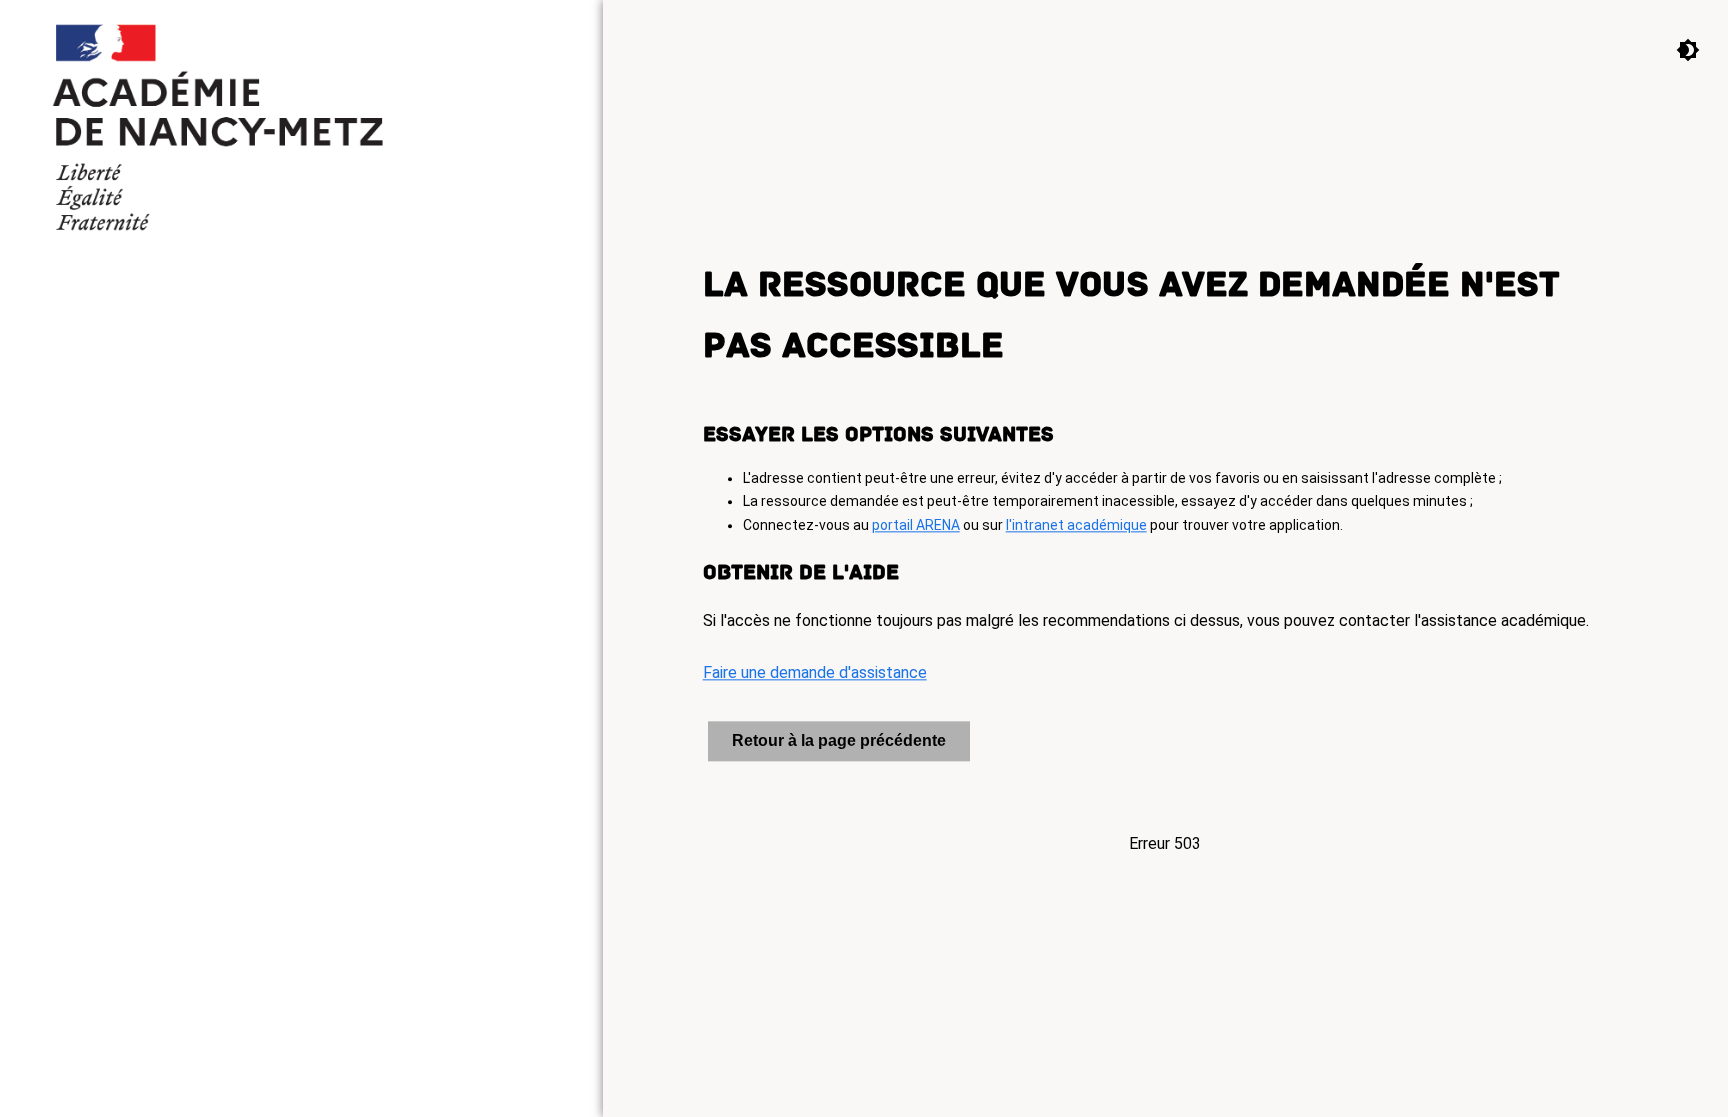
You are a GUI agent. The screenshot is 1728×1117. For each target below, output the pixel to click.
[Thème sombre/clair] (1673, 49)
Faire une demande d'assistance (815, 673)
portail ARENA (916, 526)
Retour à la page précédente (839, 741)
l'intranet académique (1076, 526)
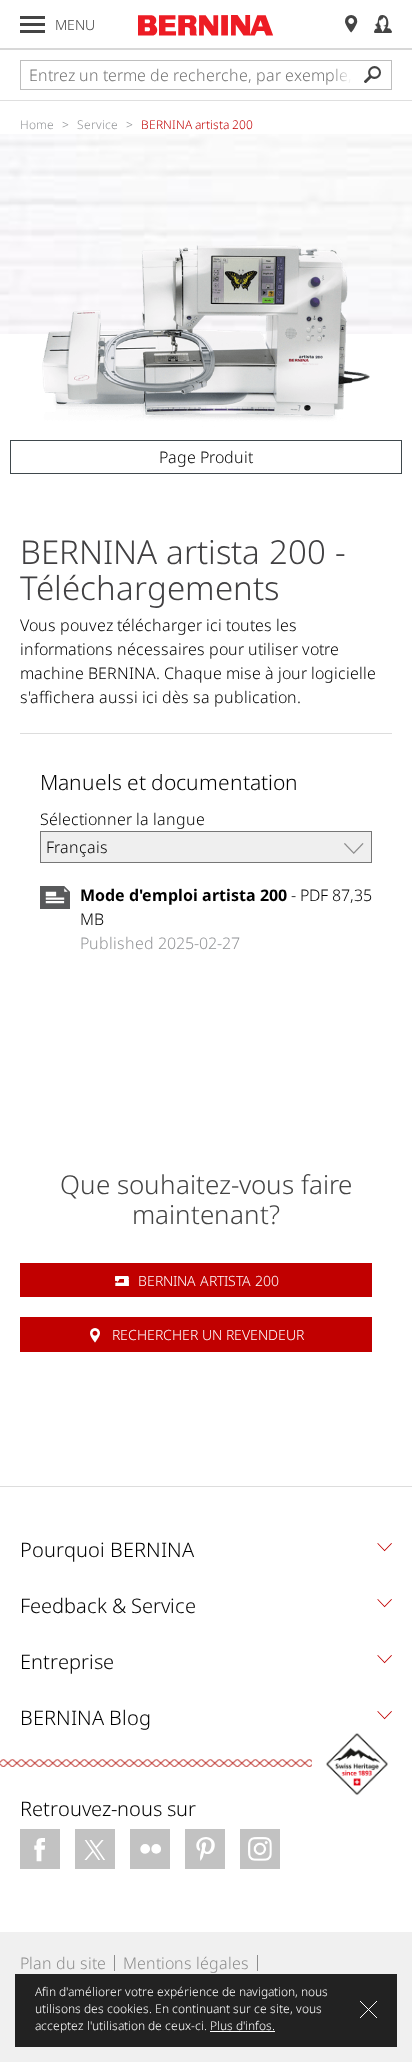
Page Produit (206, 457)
::::::::
Please write every line above out exactly as given, except for any pictures.

You are a GUI agent. The screenshot is 1728×1117. For each target below, output the pixel to click.
[Thème sombre/clair] (1673, 49)
Faire une demande d'assistance (815, 673)
portail ARENA (916, 526)
Retour à la page précédente (839, 741)
l'intranet académique (1076, 526)
Page Produit (206, 457)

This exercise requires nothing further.